Thursday, February 19, 2015

i'm obsesssed?

I must admit I was having a really difficult time coming up with a topic today. Walking to the dentist in the bitter cold just had no appeal for a story.

Earlier this morning I called Bonnie, but her phone was busy. When she called back I was busy. We were playing a lovely game of telephone tag. I had just finished my work and was going to head off to the dentist when the phone rang. It was Bonnie.

I told her about her Girl Scout cookies being here, and that I couldn't talk I was going to walk to the dentist. She pretty much told me to drive it was freaking cold out. I was trying to explain that it was walk now, or walk later, but I had to walk. That's when she called me obsessed with counting my steps.

I am not obsessed.

On my computer dictionary obsessed is defined as "preoccupy or fill the mind of (someone) continually, intrusively, and to a troubling extent:" That is clearly not me. Now I will admit that there was a period when Angel first got her Fitbit that I was a bit obsesssed, but it wore off.

There was also a period where I had my goals set too high that I was getting a little stressed. But I lowered them. Making 10K steps a day is not an obsession — it is the recommended goal of a lot of very important health organizations.

Since when is striving to make a reasonable, recommended goal, an obsession? A goal, which I fail at 70% of the time since December.

Is it because sometimes I walk around the house, or in the halls of a hotel? No, that's not obsession either. That's being close to a goal and achieving it with 10 minutes of extra work. What's wrong with that?

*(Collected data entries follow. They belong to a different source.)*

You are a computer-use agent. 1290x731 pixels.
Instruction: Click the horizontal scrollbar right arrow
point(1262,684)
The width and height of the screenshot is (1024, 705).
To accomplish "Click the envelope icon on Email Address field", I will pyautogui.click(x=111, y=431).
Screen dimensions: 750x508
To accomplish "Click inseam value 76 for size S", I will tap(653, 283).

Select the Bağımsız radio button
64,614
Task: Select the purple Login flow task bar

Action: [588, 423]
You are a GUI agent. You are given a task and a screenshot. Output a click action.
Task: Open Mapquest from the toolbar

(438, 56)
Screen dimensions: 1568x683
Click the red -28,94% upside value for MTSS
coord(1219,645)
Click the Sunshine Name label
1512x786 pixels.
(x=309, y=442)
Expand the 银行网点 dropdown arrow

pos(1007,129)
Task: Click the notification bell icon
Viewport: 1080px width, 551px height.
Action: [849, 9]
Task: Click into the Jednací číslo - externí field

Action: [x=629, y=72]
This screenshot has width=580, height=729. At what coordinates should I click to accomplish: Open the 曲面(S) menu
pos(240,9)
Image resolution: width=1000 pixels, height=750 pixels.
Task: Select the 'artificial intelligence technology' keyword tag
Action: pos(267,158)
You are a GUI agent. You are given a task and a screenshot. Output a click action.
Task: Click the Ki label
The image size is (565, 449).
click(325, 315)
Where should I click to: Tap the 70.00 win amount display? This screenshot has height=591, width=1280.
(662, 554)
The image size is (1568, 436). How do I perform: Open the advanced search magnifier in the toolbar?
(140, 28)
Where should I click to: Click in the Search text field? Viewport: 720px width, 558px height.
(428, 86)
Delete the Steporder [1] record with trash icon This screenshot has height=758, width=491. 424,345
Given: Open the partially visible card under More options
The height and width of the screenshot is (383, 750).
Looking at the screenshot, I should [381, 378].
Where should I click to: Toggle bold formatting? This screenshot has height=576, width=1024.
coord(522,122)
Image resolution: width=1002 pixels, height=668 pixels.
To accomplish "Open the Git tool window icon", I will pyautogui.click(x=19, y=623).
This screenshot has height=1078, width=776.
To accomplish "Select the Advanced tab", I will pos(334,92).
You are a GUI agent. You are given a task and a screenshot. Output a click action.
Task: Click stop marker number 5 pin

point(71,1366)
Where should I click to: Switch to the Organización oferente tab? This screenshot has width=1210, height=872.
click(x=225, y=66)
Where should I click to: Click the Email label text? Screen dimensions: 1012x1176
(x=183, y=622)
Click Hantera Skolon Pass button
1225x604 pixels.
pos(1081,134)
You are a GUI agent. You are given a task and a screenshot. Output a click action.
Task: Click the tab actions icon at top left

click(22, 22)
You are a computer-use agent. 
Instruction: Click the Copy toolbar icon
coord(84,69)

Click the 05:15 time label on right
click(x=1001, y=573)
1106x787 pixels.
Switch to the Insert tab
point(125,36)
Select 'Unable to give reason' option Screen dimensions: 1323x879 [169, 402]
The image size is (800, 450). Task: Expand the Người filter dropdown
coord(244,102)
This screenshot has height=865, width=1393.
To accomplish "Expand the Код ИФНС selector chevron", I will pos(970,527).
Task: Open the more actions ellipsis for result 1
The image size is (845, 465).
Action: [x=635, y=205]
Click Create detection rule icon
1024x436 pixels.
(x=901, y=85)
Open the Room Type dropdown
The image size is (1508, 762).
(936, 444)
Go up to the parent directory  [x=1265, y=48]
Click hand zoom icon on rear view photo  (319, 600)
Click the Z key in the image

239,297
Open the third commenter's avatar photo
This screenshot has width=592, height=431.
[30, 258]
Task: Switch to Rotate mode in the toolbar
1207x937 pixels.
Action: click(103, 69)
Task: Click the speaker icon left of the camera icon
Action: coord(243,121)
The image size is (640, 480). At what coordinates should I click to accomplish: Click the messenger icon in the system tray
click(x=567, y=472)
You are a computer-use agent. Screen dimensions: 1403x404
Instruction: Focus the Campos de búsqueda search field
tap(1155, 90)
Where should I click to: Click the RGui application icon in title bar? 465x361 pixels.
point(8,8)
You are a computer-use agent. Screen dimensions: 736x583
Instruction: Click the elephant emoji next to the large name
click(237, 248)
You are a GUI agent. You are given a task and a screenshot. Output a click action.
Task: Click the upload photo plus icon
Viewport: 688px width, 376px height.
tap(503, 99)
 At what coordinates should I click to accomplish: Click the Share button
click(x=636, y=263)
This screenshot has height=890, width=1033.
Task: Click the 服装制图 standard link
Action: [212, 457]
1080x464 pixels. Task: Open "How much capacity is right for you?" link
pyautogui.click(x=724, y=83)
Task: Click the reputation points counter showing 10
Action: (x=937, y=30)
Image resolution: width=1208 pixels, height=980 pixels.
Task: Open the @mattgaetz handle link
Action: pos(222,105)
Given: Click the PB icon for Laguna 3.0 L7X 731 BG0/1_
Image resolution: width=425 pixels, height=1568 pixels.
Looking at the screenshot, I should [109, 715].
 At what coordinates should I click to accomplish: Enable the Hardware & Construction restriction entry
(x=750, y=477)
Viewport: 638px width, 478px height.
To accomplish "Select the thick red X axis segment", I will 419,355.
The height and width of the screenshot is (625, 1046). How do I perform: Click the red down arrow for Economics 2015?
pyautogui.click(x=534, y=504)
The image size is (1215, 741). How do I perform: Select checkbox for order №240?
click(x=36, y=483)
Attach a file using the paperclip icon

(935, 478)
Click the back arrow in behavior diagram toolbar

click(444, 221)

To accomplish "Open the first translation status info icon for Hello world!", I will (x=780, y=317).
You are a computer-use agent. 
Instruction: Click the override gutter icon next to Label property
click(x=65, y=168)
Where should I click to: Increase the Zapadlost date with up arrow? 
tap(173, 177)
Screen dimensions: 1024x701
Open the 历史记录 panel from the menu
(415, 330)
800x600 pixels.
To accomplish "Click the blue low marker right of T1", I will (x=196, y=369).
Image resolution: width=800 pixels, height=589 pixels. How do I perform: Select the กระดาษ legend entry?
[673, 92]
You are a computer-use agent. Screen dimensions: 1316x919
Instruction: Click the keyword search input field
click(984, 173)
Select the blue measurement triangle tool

Sadly, when Barb called I told her I was upset that Bonnie called me obsessed. She laughed and said I was.

WTF?

Does everyone think I spend my days looking at my FItbit? Quite the contrary. I hardly check it.  Generally at lunch time, and late in the evening. At lunch to see how far I have to go. Late evening to see if I'm close or completed my goal. Sometimes I look after a walk. Especially this month when I am blogging everyday. I need something to write about. I look at the computer maybe once a week so I can enter the information into my president challenge. I don't think that is obsession. 

This is the last time I will talk about or post about steps. Or tracking. Or pedometers of any kind. They'll be no more posts that I've achieve a huge milestone. Even if they send me beautiful graphics.

Now off to write the boring dentist post.


1 comment:

Angel said...

But... I like your posts about steps & pretty graphics. But I am obsessed. With everything.